# Problem with flash reader

## Solop

This is a bit of an odd one for me.

I've got a Sandisk 8 in 1 flash reader that's working *almost* perfectly.

I'm running gentoo-dev-sources kernel 2.6.4-r1, with a mostly genkernel configuration.  I've modified it a bit to add things like NTFS, but it's pretty close to stock  I've emerged hotplug, and everything else that seems relevant -- and definitely included the usual SCSI stuff in the kernel config.

The problem: The reader is correctly recognized when plugged in, and four devices are assigned (usually /dev/sda through /dev/sdd), the actual flash cards are not recognized unless they're inserted in the device when I plug it in (or boot the computer).  That is to say, while /dev/sda is created, I only get /dev/sda1 if there's a compact flash actually in the reader when I plug the reader in.

Shouldn't there be something watching for media insertions/removals and creating/removing the /dev links?  I could swear that's what was happening with 2.6.3...

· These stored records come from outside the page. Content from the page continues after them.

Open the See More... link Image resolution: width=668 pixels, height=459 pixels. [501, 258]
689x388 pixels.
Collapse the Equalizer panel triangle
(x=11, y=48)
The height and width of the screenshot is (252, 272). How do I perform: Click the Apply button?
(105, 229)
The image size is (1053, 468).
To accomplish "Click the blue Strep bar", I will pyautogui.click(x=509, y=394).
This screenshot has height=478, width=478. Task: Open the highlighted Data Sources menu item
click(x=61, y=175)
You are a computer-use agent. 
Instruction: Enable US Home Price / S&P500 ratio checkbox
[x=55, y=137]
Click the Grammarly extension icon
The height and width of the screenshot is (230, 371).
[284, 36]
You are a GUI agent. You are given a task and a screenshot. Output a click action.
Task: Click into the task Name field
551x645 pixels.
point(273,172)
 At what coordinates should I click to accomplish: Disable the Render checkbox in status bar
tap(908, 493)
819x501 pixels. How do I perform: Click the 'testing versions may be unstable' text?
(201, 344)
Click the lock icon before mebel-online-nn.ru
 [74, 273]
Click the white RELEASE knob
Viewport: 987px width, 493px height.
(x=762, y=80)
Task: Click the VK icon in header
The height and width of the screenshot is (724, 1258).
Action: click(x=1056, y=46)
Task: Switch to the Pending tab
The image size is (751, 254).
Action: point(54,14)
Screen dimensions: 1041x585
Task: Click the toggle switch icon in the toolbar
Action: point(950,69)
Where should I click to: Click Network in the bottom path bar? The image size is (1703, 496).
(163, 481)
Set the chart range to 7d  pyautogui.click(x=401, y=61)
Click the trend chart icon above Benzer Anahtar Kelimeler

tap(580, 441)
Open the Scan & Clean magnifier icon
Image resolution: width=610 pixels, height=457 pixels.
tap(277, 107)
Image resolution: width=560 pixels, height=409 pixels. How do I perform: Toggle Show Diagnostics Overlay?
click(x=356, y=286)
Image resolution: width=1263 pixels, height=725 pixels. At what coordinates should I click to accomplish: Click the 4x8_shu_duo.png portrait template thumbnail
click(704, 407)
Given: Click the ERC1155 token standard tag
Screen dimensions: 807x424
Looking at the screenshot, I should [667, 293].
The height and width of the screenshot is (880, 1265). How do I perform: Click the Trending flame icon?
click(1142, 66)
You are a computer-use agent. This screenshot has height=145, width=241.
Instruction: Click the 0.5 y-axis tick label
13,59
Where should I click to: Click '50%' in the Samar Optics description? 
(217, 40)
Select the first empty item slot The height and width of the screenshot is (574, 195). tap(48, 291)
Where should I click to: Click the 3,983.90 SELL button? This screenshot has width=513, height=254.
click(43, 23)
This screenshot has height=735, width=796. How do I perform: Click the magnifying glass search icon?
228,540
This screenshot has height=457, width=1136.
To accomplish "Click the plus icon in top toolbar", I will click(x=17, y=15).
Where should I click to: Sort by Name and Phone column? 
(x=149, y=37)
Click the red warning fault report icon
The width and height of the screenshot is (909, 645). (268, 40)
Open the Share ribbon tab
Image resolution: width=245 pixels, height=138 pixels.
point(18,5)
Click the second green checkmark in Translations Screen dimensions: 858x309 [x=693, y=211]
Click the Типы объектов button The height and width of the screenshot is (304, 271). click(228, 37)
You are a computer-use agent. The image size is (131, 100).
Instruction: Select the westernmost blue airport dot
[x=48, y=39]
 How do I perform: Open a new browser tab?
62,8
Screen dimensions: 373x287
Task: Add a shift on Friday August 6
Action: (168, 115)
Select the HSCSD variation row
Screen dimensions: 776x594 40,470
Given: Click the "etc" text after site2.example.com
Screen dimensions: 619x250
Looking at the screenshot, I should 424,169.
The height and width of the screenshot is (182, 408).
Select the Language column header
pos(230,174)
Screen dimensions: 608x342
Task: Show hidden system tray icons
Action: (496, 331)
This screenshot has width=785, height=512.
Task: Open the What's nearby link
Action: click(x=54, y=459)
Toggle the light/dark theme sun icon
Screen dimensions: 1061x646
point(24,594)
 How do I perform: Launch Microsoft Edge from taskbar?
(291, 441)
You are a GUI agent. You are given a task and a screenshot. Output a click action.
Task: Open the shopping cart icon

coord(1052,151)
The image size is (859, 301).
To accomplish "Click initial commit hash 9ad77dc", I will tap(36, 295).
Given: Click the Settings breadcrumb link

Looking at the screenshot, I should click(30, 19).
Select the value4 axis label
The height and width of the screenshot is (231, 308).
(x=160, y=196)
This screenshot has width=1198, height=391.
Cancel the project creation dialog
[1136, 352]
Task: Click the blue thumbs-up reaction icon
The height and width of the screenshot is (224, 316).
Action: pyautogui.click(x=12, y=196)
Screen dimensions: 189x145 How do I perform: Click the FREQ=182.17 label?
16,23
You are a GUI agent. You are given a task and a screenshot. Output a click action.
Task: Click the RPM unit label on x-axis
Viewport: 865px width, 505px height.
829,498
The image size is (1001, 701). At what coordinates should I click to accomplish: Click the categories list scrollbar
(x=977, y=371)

Any suggestions where to look?  I'm getting annoyed at having to unplug and replug the reader because I didn't leave a flash card in it when I booted.

----------

## Malakin

You have hotplug enabled in the kernel?

----------

## Solop

 *Malakin wrote:*   

> You have hotplug enabled in the kernel?

 

Yup:

```
CONFIG_HOTPLUG=y
```

----------

## Malakin

You probably also need "Automatic kernel module loading" enabled if you're using modules.

----------

## Solop

Keep in mind that hotplug *is* working at a gross level; if I plug in my removable hard drive, it is recognized and I can immediately mount /dev/sde5.  Similarly, if I have a compact flash card in the reader when I plug that in, the card is recognized and I can immediately mount /dev/sda1.

What's not being detected is what amounts to a media change: if I remove the compact flash card without unplugging the reader, /dev/sda1 does not go away.  Similarly, if I plug in the reader, /dev/sda is created, but inserting the flash card does not create /dev/sda1.

I'm going to try a zip drive when I get home tonight and see if the problem is unique to the flash reader, or if it affects any USB device with removable media.

----------

## Solop

Update now that I'm home and can actually *look* at the system: Yes, automatic kernel module loading is turned on.

And the USB Zip drive behaves exactly the same way.  Plug it in without a disc and I never get a partition.  Plug it in with a disc and I do get a partition (in this case /dev/sde4).

Odd.  But at least I've proved that the problem is not the flash reader.  And, since the Zip drive is USB 1.1, I've also established that it's not a problem with the USB 2.0 support or a problem with the hub.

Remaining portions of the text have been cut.